Saved entries
============================================================

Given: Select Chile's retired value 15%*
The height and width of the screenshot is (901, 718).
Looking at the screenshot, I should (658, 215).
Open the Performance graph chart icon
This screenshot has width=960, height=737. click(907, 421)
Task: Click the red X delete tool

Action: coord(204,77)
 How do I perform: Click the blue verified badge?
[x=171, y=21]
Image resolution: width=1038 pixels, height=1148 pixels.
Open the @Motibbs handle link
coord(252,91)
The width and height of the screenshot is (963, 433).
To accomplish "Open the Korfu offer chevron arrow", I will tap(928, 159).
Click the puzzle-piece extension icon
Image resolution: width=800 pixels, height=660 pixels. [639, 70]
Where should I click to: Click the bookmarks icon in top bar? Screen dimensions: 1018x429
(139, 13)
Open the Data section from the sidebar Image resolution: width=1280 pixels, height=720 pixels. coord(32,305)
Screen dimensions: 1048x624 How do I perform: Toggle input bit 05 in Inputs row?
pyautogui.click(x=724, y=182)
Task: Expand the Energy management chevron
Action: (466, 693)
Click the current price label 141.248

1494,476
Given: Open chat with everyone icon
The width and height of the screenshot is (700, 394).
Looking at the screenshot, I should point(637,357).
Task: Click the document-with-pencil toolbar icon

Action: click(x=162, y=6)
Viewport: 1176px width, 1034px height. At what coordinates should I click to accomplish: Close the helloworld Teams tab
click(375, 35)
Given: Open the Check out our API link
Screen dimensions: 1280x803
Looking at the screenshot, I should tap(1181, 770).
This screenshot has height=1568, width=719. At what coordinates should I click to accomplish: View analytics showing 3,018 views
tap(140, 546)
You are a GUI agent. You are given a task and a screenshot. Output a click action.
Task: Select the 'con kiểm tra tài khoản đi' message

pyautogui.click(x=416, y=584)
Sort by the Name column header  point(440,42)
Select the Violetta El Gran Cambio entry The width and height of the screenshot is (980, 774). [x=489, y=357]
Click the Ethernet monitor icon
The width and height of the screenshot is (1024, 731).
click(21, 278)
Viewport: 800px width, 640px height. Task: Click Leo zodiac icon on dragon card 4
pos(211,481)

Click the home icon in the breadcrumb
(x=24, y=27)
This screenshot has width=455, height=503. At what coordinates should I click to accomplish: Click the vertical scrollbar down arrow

============================================================

WORK TASK:
All the data must be duplicated exactly, with nothing added or removed.

SOLUTION TO THIS EXERCISE:
Given: Select Chile's retired value 15%*
The height and width of the screenshot is (901, 718).
Looking at the screenshot, I should (658, 215).
Open the Performance graph chart icon
This screenshot has width=960, height=737. click(907, 421)
Task: Click the red X delete tool

Action: coord(204,77)
 How do I perform: Click the blue verified badge?
[x=171, y=21]
Image resolution: width=1038 pixels, height=1148 pixels.
Open the @Motibbs handle link
coord(252,91)
The width and height of the screenshot is (963, 433).
To accomplish "Open the Korfu offer chevron arrow", I will tap(928, 159).
Click the puzzle-piece extension icon
Image resolution: width=800 pixels, height=660 pixels. [639, 70]
Where should I click to: Click the bookmarks icon in top bar? Screen dimensions: 1018x429
(139, 13)
Open the Data section from the sidebar Image resolution: width=1280 pixels, height=720 pixels. coord(32,305)
Screen dimensions: 1048x624 How do I perform: Toggle input bit 05 in Inputs row?
pyautogui.click(x=724, y=182)
Task: Expand the Energy management chevron
Action: (466, 693)
Click the current price label 141.248

1494,476
Given: Open chat with everyone icon
The width and height of the screenshot is (700, 394).
Looking at the screenshot, I should point(637,357).
Task: Click the document-with-pencil toolbar icon

Action: click(x=162, y=6)
Viewport: 1176px width, 1034px height. At what coordinates should I click to accomplish: Close the helloworld Teams tab
click(375, 35)
Given: Open the Check out our API link
Screen dimensions: 1280x803
Looking at the screenshot, I should tap(1181, 770).
This screenshot has height=1568, width=719. At what coordinates should I click to accomplish: View analytics showing 3,018 views
tap(140, 546)
You are a GUI agent. You are given a task and a screenshot. Output a click action.
Task: Select the 'con kiểm tra tài khoản đi' message

pyautogui.click(x=416, y=584)
Sort by the Name column header  point(440,42)
Select the Violetta El Gran Cambio entry The width and height of the screenshot is (980, 774). [x=489, y=357]
Click the Ethernet monitor icon
The width and height of the screenshot is (1024, 731).
click(21, 278)
Viewport: 800px width, 640px height. Task: Click Leo zodiac icon on dragon card 4
pos(211,481)

Click the home icon in the breadcrumb
(x=24, y=27)
This screenshot has width=455, height=503. At what coordinates should I click to accomplish: Click the vertical scrollbar down arrow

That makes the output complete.